Scrumptiously Devious March 3, 2002
If your mind is longing for a Shakespeare production, this is an
excellent adaptation of the highest order. Not only is this one
of the best romantic comedies ever written, it is set in the
Tuscan sun and reaches its full comic potential in all the
lustiness and witty dialogue only Shakespeare could create.
At a sensuous picnic, Beatrice reads:
Sign no more, ladies, sign no more,
Men were deceivers ever,
One foot in sea, and one on shore,
To one thing constant never.
Then sigh not so, but let them go,
And be you blithe and bonny,
Converting all your sounds of woe
Into hey (nonny nonny). (brief translation: what the heck).
Act 2, scene 3, 62-69
In Messina, the governor Leonato, his daughter Hero, and her
cousin Beatrice (Antonio's daughter) learn from a messenger that
Don Pedro has won victory in a battle and is returning home.
Denzel Washington as the Prince Don Pedro really adds sex
appeal to this movie! When he arrives with his soldiers from war
there is a moment of excitement when everyone lets their inner
child escape and there is a feeling of giddy anticipation and
the movie takes on a vigorous life of its own.
This is pure escapism for sure. The Italian villa with lush
landscapes, fountains and plenty of shrubs to hide behind for
eavesdropping on crucial conversations is just enchanting. It is
the perfect place for the story to unfold. Here the prince and
his warriors decide to vacation for a month.
The main plot involves two love stories. Hero (Kate
Beckinsale) and Claudio (Robert Sean Leonard) are in love and
hardly need to be pressured into matrimony.
Benedick (Kenneth Branagh) and Beatrice (Emma Thompson) have
a hilarious adversarial type courtship in neither can decide
what they really want.
"Thou and I are too wise to woo peaceably."
They have both declared they will never marry. In fact, one
assumes it was their desire of their wild hearts all along, but
was only revealed in a tortured path of wit and intrigue.
Claudio: [to Hero] Lady, as you are mine, I am yours; I give
away myself for you and dote upon the exchange.

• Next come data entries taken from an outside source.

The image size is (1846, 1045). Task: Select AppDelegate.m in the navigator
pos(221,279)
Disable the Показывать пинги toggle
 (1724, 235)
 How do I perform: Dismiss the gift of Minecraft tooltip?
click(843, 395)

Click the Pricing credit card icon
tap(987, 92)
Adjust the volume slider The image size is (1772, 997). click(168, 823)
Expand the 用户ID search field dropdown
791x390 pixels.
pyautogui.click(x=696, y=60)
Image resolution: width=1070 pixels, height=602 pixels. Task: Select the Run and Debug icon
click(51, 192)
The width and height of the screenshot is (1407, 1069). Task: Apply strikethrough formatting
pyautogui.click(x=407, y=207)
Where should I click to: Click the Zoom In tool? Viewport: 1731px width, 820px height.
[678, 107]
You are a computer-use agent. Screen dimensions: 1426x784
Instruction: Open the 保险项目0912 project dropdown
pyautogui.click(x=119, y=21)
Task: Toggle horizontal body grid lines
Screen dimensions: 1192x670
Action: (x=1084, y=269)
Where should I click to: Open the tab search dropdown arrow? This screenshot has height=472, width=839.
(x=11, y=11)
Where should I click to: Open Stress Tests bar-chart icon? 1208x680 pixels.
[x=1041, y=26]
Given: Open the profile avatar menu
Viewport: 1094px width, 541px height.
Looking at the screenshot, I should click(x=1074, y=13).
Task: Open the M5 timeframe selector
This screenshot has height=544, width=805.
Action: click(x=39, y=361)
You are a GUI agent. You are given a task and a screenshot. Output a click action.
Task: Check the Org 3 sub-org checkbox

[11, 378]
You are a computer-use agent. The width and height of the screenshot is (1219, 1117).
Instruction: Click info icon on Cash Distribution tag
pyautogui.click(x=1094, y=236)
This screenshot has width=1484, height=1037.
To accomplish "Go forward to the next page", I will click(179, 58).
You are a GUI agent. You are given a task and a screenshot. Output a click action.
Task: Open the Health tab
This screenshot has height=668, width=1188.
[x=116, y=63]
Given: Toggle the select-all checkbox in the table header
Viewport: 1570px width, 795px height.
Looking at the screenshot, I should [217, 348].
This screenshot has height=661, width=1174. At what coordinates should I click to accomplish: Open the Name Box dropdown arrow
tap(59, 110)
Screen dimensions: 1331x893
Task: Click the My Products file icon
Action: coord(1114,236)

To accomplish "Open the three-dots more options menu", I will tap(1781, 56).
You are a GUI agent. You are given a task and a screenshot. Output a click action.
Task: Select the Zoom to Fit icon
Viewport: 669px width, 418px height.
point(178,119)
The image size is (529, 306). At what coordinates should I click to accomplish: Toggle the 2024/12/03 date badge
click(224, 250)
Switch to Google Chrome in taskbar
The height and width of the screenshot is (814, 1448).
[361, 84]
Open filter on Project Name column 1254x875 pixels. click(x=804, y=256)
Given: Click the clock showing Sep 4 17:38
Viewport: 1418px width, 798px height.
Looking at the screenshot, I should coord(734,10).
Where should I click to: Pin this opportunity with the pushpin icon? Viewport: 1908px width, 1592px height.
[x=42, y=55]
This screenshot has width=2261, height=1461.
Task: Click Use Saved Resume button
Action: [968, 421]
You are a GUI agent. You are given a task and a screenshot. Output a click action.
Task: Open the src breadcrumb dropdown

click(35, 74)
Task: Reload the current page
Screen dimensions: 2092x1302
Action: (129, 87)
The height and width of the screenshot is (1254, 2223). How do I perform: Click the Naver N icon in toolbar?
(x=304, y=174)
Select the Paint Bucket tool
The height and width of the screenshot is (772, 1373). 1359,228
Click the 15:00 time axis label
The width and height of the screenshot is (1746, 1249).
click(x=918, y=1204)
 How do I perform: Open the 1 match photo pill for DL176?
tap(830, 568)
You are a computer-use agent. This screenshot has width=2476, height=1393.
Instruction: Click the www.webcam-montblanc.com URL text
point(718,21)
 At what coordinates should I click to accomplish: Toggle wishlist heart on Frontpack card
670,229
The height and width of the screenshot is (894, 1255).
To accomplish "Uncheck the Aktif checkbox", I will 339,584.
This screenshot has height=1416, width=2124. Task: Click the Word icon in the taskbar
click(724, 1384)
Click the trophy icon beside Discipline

Beatrice: Speak, cousin, or (if you cannot) stop his mouth with
a kiss, and let not him speak neither.
Don John ("yummy" Keanu Reaves) is of course the
evil villan in this story and sets out to destroy the
relationship between the beautiful Hero and the handsome
Claudio. Like a devil, he manages to create mayhem and then
leaves the tortured souls to figure out the details of their
salvation. With the sweet Hero slandered and presumed dead, one
assumes as sure as there is a thought or a soul, there is no
There are so many great lines in this play that were included
with such flair. This is now my favorite Shakespeare adaptation.
You will laugh with absolute delight
at the antics these characters get up to!